Saturday, 18 September 2021 20:00

Tribe, The






THE TRIBE

Netherlands/Ukraine, 2014, 126 minutes, Colour.
Directed by Miroslav Slaboshpitski.

The Tribe is a confronting film in many ways.

First of all, all the protagonists hearing-impaired. There is unspoken dialogue in the film, only the use of sign language and no subtitles – but presented in such a way that most audiences will be able to pick up what is happening and assess many of the motivations. While the protagonists do not hear anything, natural sounds that the audience can hear are included in the film. There is no musical score.

With financial assistance from the Netherlands, this is a Ukrainian production, filmed in an old school in Kiev. The settings are grim, old-style institutional buildings, corridors and rooms. The other main setting is a parking area for trucks and truck drivers, again a grim look with desaturated colour.

A young man, Sergei, is seen at the opening of the film seeking directions and finding his way to the school, where he is put in a class, a group of the young men taking him to his room but playing tricks on him, pushing him into a girl’s room, finding him a bunk, going through his belongings, a lot of horseplay but with malice.

Two of the girls are seen changing their clothes, being taken to the truck centre, the young man knocking on all the trucks and drivers picking up the girls for sex. This activity is repeated throughout the film. Sergei is attracted towards one of the girls and begins a sexual relationship with her. The other young men are harsh on him, and, while he seems to go along with their treatment of him, resentment builds up.

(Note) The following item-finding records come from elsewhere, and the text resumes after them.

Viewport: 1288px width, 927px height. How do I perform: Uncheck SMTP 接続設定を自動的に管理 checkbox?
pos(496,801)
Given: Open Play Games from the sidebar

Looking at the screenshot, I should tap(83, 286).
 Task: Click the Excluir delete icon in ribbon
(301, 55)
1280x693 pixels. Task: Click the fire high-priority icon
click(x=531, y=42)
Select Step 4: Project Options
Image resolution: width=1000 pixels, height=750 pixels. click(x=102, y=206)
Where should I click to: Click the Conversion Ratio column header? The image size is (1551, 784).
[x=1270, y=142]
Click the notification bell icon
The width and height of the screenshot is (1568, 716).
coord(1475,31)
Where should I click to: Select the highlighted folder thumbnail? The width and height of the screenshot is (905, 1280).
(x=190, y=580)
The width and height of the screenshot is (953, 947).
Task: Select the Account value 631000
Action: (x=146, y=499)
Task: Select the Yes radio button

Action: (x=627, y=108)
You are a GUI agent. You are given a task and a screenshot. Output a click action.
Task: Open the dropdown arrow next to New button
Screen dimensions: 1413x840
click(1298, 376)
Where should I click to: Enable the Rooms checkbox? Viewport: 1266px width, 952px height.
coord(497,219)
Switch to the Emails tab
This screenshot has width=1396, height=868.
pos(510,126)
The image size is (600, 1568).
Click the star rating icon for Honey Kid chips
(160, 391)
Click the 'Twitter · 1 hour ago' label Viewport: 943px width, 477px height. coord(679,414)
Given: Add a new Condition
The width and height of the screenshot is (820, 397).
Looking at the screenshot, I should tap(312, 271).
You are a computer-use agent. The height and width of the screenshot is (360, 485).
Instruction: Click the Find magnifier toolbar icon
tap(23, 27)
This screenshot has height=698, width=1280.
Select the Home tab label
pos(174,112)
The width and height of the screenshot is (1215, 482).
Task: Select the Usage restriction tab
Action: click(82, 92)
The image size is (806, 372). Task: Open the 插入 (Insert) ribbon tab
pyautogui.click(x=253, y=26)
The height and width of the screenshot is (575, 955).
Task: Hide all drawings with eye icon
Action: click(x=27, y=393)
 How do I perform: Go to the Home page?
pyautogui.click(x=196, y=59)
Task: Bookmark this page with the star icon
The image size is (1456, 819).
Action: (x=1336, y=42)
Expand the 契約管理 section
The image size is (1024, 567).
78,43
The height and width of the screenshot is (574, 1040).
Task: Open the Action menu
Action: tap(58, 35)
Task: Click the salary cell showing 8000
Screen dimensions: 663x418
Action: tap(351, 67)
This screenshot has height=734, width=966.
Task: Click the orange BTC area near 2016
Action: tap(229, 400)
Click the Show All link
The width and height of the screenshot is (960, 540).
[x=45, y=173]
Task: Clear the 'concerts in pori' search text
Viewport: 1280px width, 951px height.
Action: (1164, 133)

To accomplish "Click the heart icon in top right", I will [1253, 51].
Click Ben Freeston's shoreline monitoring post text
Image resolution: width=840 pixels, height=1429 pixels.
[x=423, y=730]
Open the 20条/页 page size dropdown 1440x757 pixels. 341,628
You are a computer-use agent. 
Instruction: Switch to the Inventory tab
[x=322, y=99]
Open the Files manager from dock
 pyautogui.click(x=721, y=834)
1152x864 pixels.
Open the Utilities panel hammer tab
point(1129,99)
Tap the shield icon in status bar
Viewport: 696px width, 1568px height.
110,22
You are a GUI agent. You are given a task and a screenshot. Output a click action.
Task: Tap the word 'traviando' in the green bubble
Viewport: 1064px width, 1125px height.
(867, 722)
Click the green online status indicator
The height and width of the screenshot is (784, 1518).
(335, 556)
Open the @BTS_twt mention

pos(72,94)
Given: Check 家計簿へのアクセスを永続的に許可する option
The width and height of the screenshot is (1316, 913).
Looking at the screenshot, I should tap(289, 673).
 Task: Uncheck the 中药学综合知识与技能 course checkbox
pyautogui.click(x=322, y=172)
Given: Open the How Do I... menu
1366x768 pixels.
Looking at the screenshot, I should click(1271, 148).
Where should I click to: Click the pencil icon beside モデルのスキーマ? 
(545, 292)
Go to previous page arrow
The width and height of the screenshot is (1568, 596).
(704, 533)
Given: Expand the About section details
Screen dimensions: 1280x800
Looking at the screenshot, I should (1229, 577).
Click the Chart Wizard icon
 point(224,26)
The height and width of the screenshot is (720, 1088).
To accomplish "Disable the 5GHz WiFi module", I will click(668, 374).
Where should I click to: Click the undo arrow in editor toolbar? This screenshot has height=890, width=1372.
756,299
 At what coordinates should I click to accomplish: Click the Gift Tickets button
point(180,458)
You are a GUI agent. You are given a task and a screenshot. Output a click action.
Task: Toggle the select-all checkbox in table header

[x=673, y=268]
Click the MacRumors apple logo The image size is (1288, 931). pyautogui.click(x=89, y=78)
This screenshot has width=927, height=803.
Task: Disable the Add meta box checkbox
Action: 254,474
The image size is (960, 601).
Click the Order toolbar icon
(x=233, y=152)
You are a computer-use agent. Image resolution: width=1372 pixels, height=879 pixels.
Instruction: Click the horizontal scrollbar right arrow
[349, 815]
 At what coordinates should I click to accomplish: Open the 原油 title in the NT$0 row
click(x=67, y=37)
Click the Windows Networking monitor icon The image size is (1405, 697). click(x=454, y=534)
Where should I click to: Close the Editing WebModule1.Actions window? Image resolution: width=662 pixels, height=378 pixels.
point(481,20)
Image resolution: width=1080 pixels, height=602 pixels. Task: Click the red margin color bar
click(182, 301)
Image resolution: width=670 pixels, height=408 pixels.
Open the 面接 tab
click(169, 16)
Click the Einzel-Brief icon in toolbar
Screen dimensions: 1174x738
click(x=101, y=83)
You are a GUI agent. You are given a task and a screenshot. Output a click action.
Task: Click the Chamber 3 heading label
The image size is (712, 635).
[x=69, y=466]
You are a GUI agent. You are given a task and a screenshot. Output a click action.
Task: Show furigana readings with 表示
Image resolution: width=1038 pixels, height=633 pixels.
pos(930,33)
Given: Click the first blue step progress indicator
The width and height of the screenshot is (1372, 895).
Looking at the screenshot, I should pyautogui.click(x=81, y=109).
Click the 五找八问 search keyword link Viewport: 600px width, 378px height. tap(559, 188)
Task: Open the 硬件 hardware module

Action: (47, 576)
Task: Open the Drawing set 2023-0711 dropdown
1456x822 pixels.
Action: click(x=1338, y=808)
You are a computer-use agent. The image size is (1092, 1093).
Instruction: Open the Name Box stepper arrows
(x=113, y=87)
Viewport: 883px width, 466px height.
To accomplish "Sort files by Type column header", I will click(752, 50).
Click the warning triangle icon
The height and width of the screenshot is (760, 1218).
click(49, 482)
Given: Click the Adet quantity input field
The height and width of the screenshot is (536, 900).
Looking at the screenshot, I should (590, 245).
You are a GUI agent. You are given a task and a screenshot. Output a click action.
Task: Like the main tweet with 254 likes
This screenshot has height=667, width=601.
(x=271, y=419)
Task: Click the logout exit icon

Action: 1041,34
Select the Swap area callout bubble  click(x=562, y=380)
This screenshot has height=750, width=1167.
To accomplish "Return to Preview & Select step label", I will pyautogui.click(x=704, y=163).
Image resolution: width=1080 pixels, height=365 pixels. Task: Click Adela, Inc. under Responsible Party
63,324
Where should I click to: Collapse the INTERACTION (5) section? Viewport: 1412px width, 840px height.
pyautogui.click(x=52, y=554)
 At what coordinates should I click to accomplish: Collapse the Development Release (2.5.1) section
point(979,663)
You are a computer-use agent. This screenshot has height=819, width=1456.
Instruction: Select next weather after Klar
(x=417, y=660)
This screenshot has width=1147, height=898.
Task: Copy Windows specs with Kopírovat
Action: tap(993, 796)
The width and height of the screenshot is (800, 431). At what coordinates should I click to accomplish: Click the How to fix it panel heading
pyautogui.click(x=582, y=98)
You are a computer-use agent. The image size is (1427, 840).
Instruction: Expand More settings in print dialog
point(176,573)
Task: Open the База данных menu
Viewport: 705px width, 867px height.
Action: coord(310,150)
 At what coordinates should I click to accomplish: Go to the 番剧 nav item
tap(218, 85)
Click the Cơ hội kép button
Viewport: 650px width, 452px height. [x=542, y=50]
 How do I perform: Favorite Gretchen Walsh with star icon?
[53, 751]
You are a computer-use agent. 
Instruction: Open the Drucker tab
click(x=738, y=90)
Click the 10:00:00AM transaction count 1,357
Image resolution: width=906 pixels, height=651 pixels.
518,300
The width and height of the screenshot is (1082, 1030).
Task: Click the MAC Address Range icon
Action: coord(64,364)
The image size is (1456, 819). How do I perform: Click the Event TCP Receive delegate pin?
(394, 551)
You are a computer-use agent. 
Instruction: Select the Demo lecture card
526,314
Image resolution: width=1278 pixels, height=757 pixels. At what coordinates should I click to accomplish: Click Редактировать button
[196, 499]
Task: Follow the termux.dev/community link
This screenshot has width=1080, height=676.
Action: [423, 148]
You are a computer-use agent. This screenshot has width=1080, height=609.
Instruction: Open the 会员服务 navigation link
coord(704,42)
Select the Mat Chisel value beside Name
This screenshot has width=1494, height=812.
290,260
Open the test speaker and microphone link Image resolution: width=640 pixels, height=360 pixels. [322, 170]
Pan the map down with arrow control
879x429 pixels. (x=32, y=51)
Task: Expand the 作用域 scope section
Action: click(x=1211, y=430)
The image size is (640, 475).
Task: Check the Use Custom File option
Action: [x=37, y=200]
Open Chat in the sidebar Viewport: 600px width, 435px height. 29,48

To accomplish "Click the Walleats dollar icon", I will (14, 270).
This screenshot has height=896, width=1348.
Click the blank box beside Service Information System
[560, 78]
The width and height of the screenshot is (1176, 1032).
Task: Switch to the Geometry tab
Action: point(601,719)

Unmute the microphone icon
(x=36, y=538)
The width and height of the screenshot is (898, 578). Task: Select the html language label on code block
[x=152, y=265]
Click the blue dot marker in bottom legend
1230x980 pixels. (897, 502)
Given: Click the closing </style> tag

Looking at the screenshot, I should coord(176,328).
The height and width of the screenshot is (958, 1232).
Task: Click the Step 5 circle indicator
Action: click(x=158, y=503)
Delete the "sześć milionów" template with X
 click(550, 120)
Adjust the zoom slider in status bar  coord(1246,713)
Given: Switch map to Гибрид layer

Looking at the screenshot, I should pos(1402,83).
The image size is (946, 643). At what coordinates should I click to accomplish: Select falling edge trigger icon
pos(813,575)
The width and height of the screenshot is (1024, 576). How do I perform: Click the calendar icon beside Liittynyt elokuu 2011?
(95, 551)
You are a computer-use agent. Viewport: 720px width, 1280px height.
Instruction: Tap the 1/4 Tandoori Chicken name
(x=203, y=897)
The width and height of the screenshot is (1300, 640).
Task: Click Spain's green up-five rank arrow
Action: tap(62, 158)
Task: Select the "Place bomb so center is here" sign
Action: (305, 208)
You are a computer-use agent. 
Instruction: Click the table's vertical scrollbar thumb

Some of the authorities at the school are seen to be in collusion with the young men and with the girls, some visitors also having a relationship with the girls.

The girls want to get out of Ukraine and Italy seems a prospect, one of the contacts organising them to go to the embassy, join the line-up for passports or visas, and able to use contacts to get them passports.

This has a fatal impact on Sergei, who then goes to the rooms of the girls and of the young men, bashing and bludgeoning all of them on the head, killing them – and going into whatever future he has.

The film won many awards at film festivals and commentators noted that it could stand as a symbolic representation life in Ukraine – reinforced after the release of the film by the Russian attacks on Eastern Ukraine and the civil uprising that followed.

Impressive in its way of using sign language without dialogue and music. Depressing in its picture of human nature.